Without the miracles, John Paul could not have been canonised. It would have been well within the limits of relevance to make consideration of the miracles central to rapportage. But this hardly happened. The dreamy coverage of Pope Francis’s papacy may have had something to do with this.


Abuse victims
Representatives of thousands of victims of clerical child sex abuse from around the world had gathered in Rome in an effort to draw attention to their treatment at the hands of the imminent saint. By and large, their efforts failed.

Said Daniel D’Bonnabel ( 53) from Austria: “It rubs salt into an open wound to promote someone who enabled and protected sexual predators.”

Nicky Davis (50), an Australian: “He could have used his enormous power to save children but decided instead to save the reputation of the church.”

Miguel Hurtado ( 32) from Spain: “Many people feel very alone because the man who could have prevented their abuse is being made a saint.”

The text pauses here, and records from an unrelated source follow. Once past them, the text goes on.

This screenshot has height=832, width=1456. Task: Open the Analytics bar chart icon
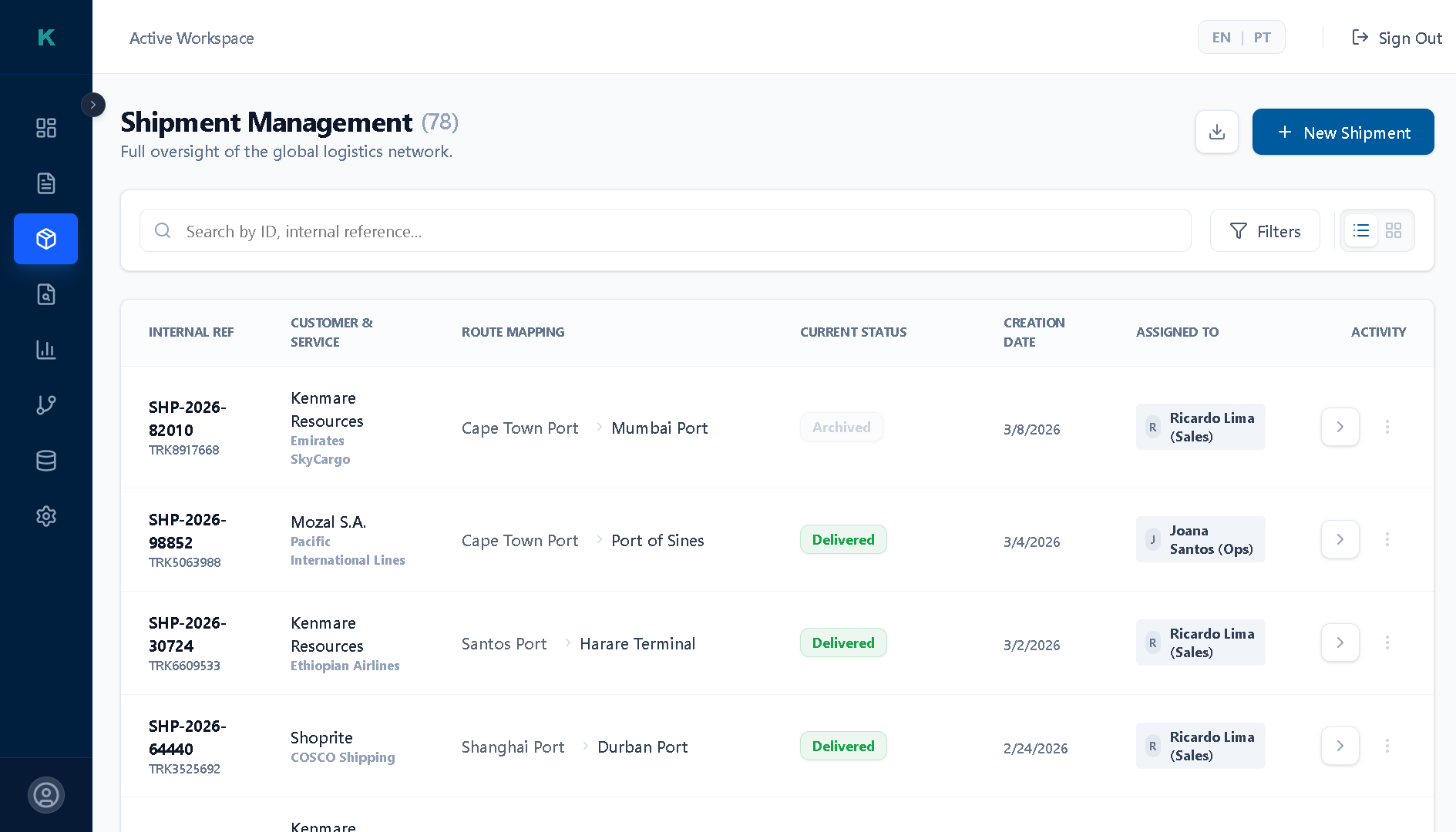(45, 350)
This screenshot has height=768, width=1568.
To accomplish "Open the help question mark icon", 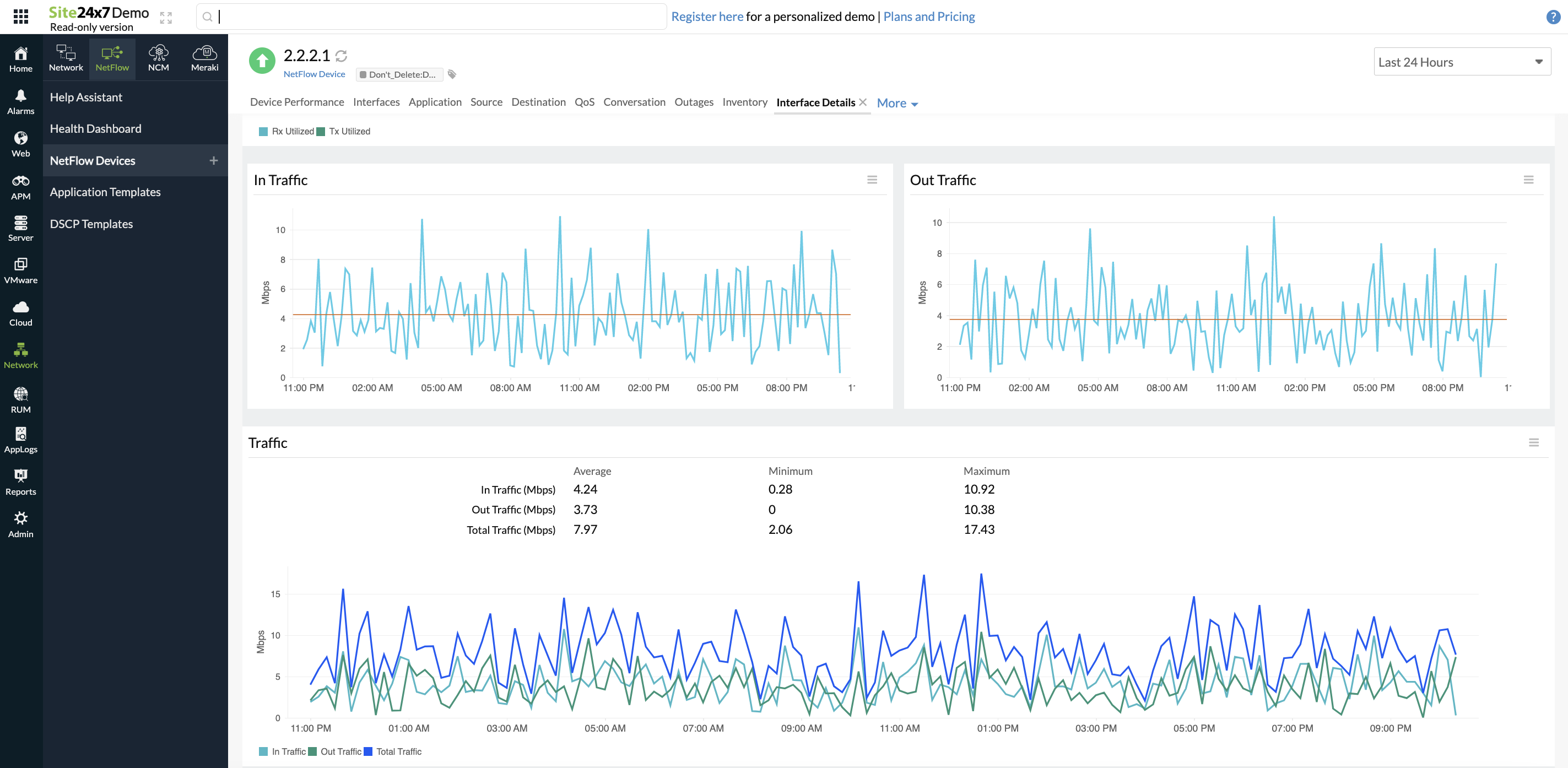I will coord(1552,17).
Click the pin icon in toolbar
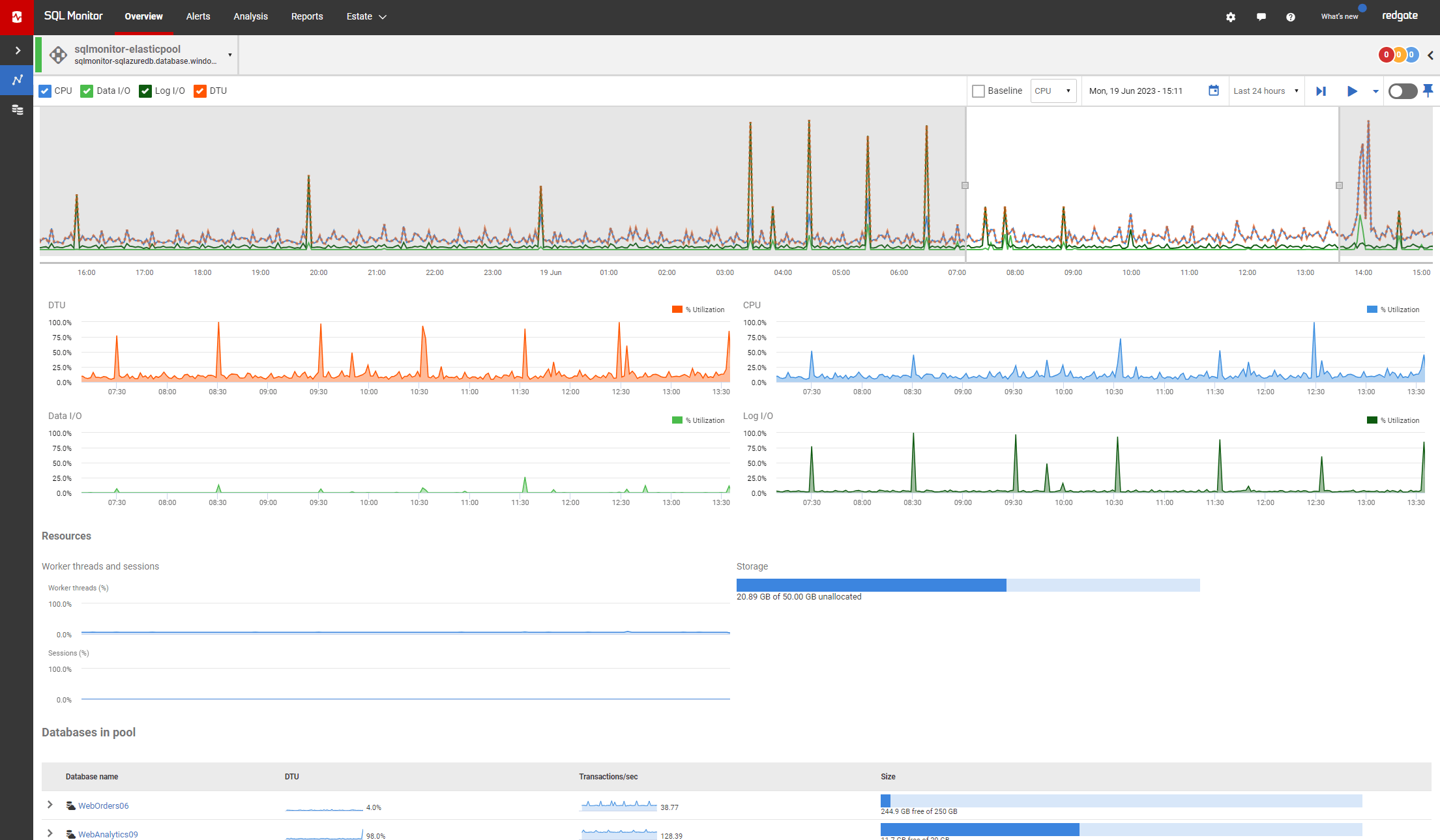 click(x=1428, y=91)
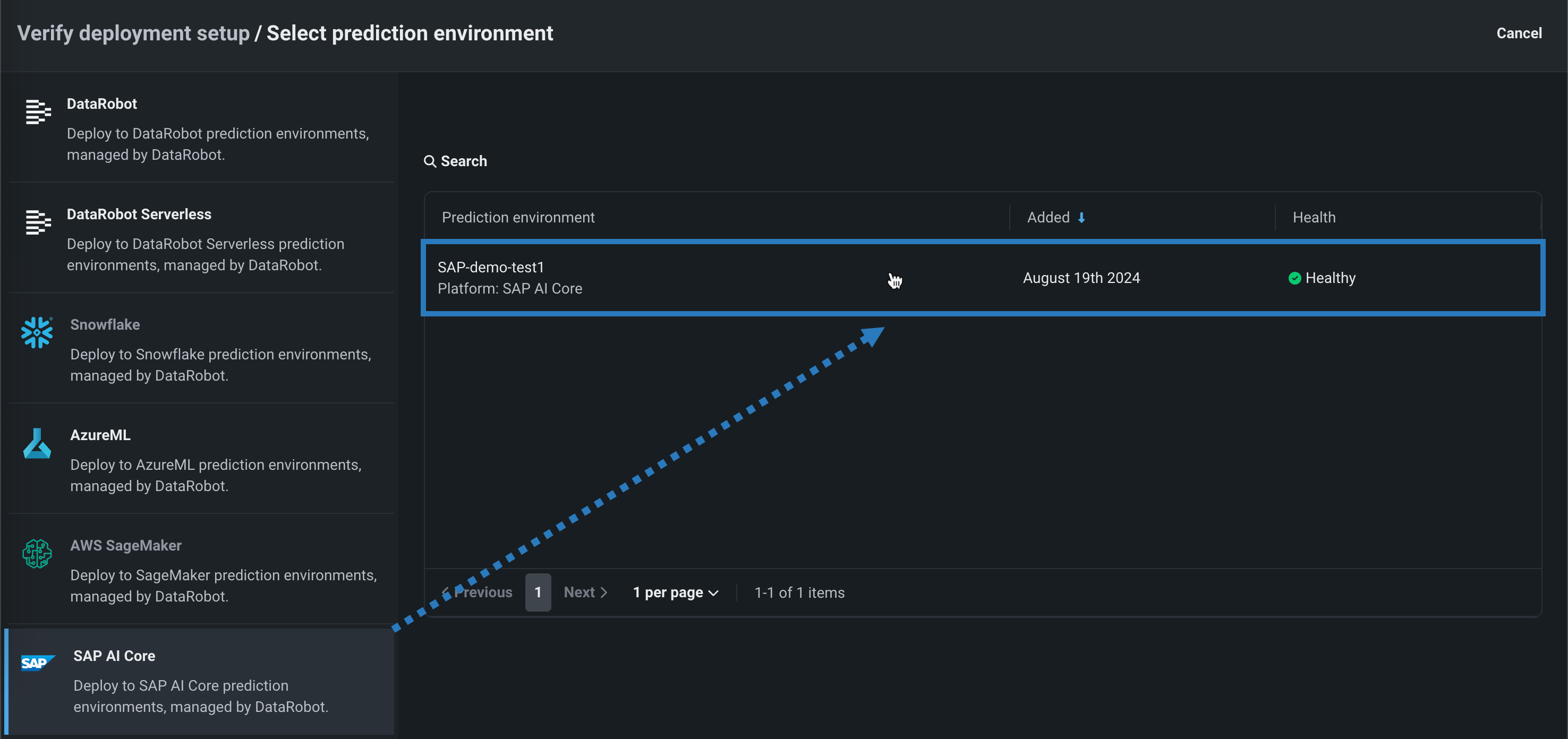
Task: Open the 1 per page dropdown
Action: click(x=676, y=592)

The Irish delegation to Rome was led by Cardinal Seán Brady, the man who had children who were abused by Fr Brendan Smyth swear not to divulge their stories to another single soul, thus allowing Smyth to rape scores at least of other innocents.


Consequences
If Brady and John Paul didn't recognise at the time the gravity of the sexual abuse of children they should not have been in positions of authority over children in the first place and should have withdrawn from their ministries once the consequences of their actions became clear. Yet the one led the Irish applause for the other last weekend.

In all the circumstances, Sinead O’Connor’s comment that the spectacle “made me puke” was not excessive.

It is understandable that devout Catholics whose faith could drown out the complaints of the victims stood in awe in St Peter’s Square. What’s the others’ excuse?